Rewrite the rows below as a numbered list, leaving out the blank lines.

— start —

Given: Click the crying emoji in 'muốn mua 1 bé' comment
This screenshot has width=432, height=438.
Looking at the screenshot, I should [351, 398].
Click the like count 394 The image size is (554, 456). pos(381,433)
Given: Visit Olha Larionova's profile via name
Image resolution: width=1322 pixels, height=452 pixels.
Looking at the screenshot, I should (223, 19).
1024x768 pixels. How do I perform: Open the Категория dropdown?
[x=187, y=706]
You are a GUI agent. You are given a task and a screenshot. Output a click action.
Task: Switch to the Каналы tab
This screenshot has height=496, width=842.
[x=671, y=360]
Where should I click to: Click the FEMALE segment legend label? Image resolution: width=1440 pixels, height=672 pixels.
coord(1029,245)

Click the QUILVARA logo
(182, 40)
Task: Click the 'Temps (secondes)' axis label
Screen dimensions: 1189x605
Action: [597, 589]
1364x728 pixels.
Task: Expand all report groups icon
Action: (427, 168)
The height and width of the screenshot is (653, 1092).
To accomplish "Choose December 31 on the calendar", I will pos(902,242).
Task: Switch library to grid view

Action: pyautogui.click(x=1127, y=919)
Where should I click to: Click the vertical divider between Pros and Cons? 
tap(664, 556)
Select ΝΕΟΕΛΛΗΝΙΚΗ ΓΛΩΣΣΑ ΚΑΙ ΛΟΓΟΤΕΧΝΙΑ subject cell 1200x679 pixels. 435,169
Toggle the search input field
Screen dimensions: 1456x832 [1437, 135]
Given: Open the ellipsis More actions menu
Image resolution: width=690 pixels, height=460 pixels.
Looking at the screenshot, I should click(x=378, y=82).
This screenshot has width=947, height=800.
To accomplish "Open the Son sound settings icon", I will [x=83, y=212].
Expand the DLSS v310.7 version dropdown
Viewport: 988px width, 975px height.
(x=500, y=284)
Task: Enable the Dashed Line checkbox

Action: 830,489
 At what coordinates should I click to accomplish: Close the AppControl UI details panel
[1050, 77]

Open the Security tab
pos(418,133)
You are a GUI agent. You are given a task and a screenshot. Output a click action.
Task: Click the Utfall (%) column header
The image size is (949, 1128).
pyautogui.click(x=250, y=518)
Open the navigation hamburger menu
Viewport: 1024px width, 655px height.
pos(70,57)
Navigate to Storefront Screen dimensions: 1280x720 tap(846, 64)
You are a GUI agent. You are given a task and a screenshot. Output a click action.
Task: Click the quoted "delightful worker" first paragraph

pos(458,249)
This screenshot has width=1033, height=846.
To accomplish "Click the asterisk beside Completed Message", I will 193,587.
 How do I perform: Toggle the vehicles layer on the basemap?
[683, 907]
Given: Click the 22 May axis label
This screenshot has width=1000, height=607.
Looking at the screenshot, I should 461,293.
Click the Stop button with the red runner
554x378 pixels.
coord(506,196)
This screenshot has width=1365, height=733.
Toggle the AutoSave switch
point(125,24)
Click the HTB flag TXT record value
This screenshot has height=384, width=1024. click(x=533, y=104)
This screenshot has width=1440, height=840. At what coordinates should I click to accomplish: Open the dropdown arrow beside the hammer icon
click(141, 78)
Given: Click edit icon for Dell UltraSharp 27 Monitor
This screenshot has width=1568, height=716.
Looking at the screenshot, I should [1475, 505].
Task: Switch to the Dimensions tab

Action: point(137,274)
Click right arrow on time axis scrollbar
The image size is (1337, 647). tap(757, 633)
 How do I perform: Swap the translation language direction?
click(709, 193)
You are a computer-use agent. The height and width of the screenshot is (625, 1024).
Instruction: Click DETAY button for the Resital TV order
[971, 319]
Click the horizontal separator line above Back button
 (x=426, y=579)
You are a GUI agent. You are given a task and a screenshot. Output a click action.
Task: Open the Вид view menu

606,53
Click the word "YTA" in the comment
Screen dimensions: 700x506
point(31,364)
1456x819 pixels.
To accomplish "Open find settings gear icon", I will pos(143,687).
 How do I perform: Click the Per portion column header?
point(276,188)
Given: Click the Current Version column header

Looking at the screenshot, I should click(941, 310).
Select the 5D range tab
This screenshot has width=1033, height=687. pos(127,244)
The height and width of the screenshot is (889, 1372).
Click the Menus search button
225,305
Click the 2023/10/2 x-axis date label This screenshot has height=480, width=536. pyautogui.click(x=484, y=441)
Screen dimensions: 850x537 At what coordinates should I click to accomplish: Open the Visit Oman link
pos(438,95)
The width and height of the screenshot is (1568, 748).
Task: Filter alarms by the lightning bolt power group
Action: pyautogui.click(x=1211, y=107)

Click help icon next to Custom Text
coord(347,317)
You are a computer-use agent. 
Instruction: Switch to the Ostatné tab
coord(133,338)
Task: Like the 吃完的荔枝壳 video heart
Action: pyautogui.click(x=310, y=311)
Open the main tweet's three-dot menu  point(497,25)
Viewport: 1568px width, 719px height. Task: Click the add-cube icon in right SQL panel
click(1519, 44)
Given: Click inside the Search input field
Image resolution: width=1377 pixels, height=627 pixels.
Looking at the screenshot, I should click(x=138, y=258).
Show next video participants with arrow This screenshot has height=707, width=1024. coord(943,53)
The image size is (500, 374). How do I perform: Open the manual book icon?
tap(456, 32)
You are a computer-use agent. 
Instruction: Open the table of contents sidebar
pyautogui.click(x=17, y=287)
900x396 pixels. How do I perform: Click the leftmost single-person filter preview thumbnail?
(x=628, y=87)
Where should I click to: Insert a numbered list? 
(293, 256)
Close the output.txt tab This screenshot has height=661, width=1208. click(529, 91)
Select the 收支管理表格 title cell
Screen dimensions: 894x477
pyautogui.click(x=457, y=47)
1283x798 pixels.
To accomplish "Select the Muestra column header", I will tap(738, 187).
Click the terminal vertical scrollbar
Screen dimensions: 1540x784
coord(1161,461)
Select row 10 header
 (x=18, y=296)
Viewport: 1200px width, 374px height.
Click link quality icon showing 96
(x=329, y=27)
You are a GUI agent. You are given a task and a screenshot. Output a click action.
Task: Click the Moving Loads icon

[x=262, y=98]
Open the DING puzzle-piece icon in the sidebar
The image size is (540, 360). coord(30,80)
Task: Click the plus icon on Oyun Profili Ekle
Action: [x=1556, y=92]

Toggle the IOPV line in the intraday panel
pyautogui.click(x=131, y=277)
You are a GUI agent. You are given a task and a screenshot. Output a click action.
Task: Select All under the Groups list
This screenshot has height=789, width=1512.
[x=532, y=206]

— end —

SOLUTION:
1. Given: Click the crying emoji in 'muốn mua 1 bé' comment
2. This screenshot has width=432, height=438.
3. Looking at the screenshot, I should [351, 398].
4. Click the like count 394 The image size is (554, 456). pos(381,433)
5. Given: Visit Olha Larionova's profile via name
6. Image resolution: width=1322 pixels, height=452 pixels.
7. Looking at the screenshot, I should (223, 19).
8. 1024x768 pixels. How do I perform: Open the Категория dropdown?
9. [x=187, y=706]
10. You are a GUI agent. You are given a task and a screenshot. Output a click action.
11. Task: Switch to the Каналы tab
12. This screenshot has height=496, width=842.
13. [x=671, y=360]
14. Where should I click to: Click the FEMALE segment legend label? Image resolution: width=1440 pixels, height=672 pixels.
15. coord(1029,245)
16. Click the QUILVARA logo
17. (182, 40)
18. Task: Click the 'Temps (secondes)' axis label
19. Screen dimensions: 1189x605
20. Action: [597, 589]
21. 1364x728 pixels.
22. Task: Expand all report groups icon
23. Action: (427, 168)
24. The height and width of the screenshot is (653, 1092).
25. To accomplish "Choose December 31 on the calendar", I will pos(902,242).
26. Task: Switch library to grid view
27. Action: pyautogui.click(x=1127, y=919)
28. Where should I click to: Click the vertical divider between Pros and Cons? 
29. tap(664, 556)
30. Select ΝΕΟΕΛΛΗΝΙΚΗ ΓΛΩΣΣΑ ΚΑΙ ΛΟΓΟΤΕΧΝΙΑ subject cell 1200x679 pixels. 435,169
31. Toggle the search input field
32. Screen dimensions: 1456x832 [1437, 135]
33. Given: Open the ellipsis More actions menu
34. Image resolution: width=690 pixels, height=460 pixels.
35. Looking at the screenshot, I should click(x=378, y=82).
36. This screenshot has width=947, height=800.
37. To accomplish "Open the Son sound settings icon", I will [x=83, y=212].
38. Expand the DLSS v310.7 version dropdown
39. Viewport: 988px width, 975px height.
40. (x=500, y=284)
41. Task: Enable the Dashed Line checkbox
42. Action: 830,489
43.  At what coordinates should I click to accomplish: Close the AppControl UI details panel
44. [1050, 77]
45. Open the Security tab
46. pos(418,133)
47. You are a GUI agent. You are given a task and a screenshot. Output a click action.
48. Task: Click the Utfall (%) column header
49. The image size is (949, 1128).
50. pyautogui.click(x=250, y=518)
51. Open the navigation hamburger menu
52. Viewport: 1024px width, 655px height.
53. pos(70,57)
54. Navigate to Storefront Screen dimensions: 1280x720 tap(846, 64)
55. You are a GUI agent. You are given a task and a screenshot. Output a click action.
56. Task: Click the quoted "delightful worker" first paragraph
57. pos(458,249)
58. This screenshot has width=1033, height=846.
59. To accomplish "Click the asterisk beside Completed Message", I will 193,587.
60.  How do I perform: Toggle the vehicles layer on the basemap?
61. [683, 907]
62. Given: Click the 22 May axis label
63. This screenshot has width=1000, height=607.
64. Looking at the screenshot, I should 461,293.
65. Click the Stop button with the red runner
66. 554x378 pixels.
67. coord(506,196)
68. This screenshot has width=1365, height=733.
69. Toggle the AutoSave switch
70. point(125,24)
71. Click the HTB flag TXT record value
72. This screenshot has height=384, width=1024. click(x=533, y=104)
73. This screenshot has width=1440, height=840. At what coordinates should I click to accomplish: Open the dropdown arrow beside the hammer icon
74. click(141, 78)
75. Given: Click edit icon for Dell UltraSharp 27 Monitor
76. This screenshot has width=1568, height=716.
77. Looking at the screenshot, I should [1475, 505].
78. Task: Switch to the Dimensions tab
79. Action: point(137,274)
80. Click right arrow on time axis scrollbar
81. The image size is (1337, 647). tap(757, 633)
82.  How do I perform: Swap the translation language direction?
83. click(709, 193)
84. You are a computer-use agent. The height and width of the screenshot is (625, 1024).
85. Instruction: Click DETAY button for the Resital TV order
86. [971, 319]
87. Click the horizontal separator line above Back button
88.  (x=426, y=579)
89. You are a GUI agent. You are given a task and a screenshot. Output a click action.
90. Task: Open the Вид view menu
91. 606,53
92. Click the word "YTA" in the comment
93. Screen dimensions: 700x506
94. point(31,364)
95. 1456x819 pixels.
96. To accomplish "Open find settings gear icon", I will pos(143,687).
97.  How do I perform: Click the Per portion column header?
98. point(276,188)
99. Given: Click the Current Version column header
100. Looking at the screenshot, I should click(941, 310).
101. Select the 5D range tab
102. This screenshot has width=1033, height=687. pos(127,244)
103. The height and width of the screenshot is (889, 1372).
104. Click the Menus search button
105. 225,305
106. Click the 2023/10/2 x-axis date label This screenshot has height=480, width=536. pyautogui.click(x=484, y=441)
107. Screen dimensions: 850x537 At what coordinates should I click to accomplish: Open the Visit Oman link
108. pos(438,95)
109. The width and height of the screenshot is (1568, 748).
110. Task: Filter alarms by the lightning bolt power group
111. Action: pyautogui.click(x=1211, y=107)
112. Click help icon next to Custom Text
113. coord(347,317)
114. You are a computer-use agent. 
115. Instruction: Switch to the Ostatné tab
116. coord(133,338)
117. Task: Like the 吃完的荔枝壳 video heart
118. Action: pyautogui.click(x=310, y=311)
119. Open the main tweet's three-dot menu  point(497,25)
120. Viewport: 1568px width, 719px height. Task: Click the add-cube icon in right SQL panel
121. click(1519, 44)
122. Given: Click inside the Search input field
123. Image resolution: width=1377 pixels, height=627 pixels.
124. Looking at the screenshot, I should click(x=138, y=258).
125. Show next video participants with arrow This screenshot has height=707, width=1024. coord(943,53)
126. The image size is (500, 374). How do I perform: Open the manual book icon?
127. tap(456, 32)
128. You are a computer-use agent. 
129. Instruction: Open the table of contents sidebar
130. pyautogui.click(x=17, y=287)
131. 900x396 pixels. How do I perform: Click the leftmost single-person filter preview thumbnail?
132. (x=628, y=87)
133. Where should I click to: Insert a numbered list? 
134. (293, 256)
135. Close the output.txt tab This screenshot has height=661, width=1208. click(529, 91)
136. Select the 收支管理表格 title cell
137. Screen dimensions: 894x477
138. pyautogui.click(x=457, y=47)
139. 1283x798 pixels.
140. To accomplish "Select the Muestra column header", I will tap(738, 187).
141. Click the terminal vertical scrollbar
142. Screen dimensions: 1540x784
143. coord(1161,461)
144. Select row 10 header
145.  (x=18, y=296)
146. Viewport: 1200px width, 374px height.
147. Click link quality icon showing 96
148. (x=329, y=27)
149. You are a GUI agent. You are given a task and a screenshot. Output a click action.
150. Task: Click the Moving Loads icon
151. [x=262, y=98]
152. Open the DING puzzle-piece icon in the sidebar
153. The image size is (540, 360). coord(30,80)
154. Task: Click the plus icon on Oyun Profili Ekle
155. Action: [x=1556, y=92]
156. Toggle the IOPV line in the intraday panel
157. pyautogui.click(x=131, y=277)
158. You are a GUI agent. You are given a task and a screenshot. Output a click action.
159. Task: Select All under the Groups list
160. This screenshot has height=789, width=1512.
161. [x=532, y=206]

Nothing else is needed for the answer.